Sim, era um investidor bastante relevante para nós. Outro caso engraçado, também nos EUA, em Filadélfia, estivemos com alguém de uma gestora de ativos também já com 70 ou 80 anos que era o dono da gestora, tinha criado a gestora nos anos 80. Eu comecei a fazer a apresentação e ele interrompeu-me e disse: “Ouça, a apresentação depois faz aqui aos meus colegas. Responda-me só a isto: quando acabar o seu trabalho no IGCP vai continuar a trabalhar em Portugal ou vai voltar a ir para fora? E os seus filhos?

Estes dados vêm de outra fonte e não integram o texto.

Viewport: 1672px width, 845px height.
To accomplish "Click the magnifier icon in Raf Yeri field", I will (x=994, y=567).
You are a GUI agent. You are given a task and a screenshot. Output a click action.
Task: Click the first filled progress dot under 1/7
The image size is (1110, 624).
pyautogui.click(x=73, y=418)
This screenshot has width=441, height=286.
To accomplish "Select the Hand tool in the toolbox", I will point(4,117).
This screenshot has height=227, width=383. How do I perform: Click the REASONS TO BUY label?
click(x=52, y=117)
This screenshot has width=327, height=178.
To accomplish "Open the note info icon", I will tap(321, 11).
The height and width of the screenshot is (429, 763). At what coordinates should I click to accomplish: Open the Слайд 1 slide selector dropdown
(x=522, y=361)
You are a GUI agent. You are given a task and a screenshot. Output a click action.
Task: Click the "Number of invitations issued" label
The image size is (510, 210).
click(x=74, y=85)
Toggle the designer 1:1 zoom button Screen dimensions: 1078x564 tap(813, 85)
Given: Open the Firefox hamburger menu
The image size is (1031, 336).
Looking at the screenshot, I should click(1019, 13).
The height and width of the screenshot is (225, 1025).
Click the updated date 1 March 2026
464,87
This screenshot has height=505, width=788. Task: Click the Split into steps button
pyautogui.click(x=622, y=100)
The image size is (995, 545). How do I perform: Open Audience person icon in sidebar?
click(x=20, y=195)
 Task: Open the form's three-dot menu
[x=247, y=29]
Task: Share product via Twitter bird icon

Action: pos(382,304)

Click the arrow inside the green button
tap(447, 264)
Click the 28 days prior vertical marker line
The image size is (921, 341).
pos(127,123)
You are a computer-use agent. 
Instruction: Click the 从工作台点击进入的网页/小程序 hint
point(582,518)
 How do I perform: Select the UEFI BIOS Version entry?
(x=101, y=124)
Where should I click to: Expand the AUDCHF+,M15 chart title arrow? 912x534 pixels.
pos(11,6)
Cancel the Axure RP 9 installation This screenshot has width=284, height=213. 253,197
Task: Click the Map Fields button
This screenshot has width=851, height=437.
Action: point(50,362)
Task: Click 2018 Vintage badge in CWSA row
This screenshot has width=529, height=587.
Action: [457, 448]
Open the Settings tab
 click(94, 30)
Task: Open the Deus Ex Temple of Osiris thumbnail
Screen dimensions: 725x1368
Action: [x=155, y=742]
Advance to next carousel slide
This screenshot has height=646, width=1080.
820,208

Estão a estudar e planeiam ficar a trabalhar em Portugal depois?”

Queria aferir a viabilidade do país…
Exatamente, através de perguntas pessoais que me estava a fazer. Eu respondi às duas perguntas e ele agradeceu e foi-se embora. Foi um fundo que investiu muito dinheiro em Portugal, sobretudo no final de 2013. Muito, mesmo. Sabe que quando eu fui convidado para o IGCP tentei preparar-me, falar com pessoas que tivessem vivido situações parecidas. E falei com um veterano dos mercados, que tinha sido da Solomon Brothers nos anos 80, 90 e pediu-me para lhe dizer como seria o meu “pitch”. No final, ele disse: “muito bem, mas falta aí uma coisa: falta esperança, falta falar de onde virá o crescimento, falta dizer quais seriam os primeiros rebentos de crescimento”. E foi aí que, logo de início, eu, a Cristina [Casalinho] nos agarrámos muito à questão das exportações, que foi uma grande diferença entre Portugal e a Grécia. Tentámos mostrar que Portugal já não era um país que exportava mão de obra barata.

Cristina Casalinho foi braço-direito de João Moreira Rato no IGCP e acabou por suceder-lhe na presidência (onde se mantém).

ANTÓNIO COTRIM/LUSA

E as agências de rating?
Também eram um interlocutor importante e difícil, porque em vários relatórios que eles nos mandavam – eles mandavam-nos as versões preliminares antes de publicarem – tinham várias frases que não eram suportadas em factos. Eram preconceitos.

Lembra-se de algum exemplo?
Por exemplo, referências à pouca durabilidade das reformas, no sentido de não serem cumpridas até ao fim, voltar-se atrás nas reformas. Nós líamos isso e questionávamos se não seria baseado em preconceitos… Era porquê? Porque somos um país do sul da Europa? É por razões culturais? O que é? E eles aí recuavam e retiravam as frases. Mesmo assim, a Cristina Casalinho, que levava estas coisas muito a peito, um dia em Londres em que ela foi muito agressiva com uma pessoa, na defesa do país. Foi alguém que estava a dizer que Portugal não tinha nada a ver com a Irlanda, de forma que ela achou injusta – aliás, era injusta.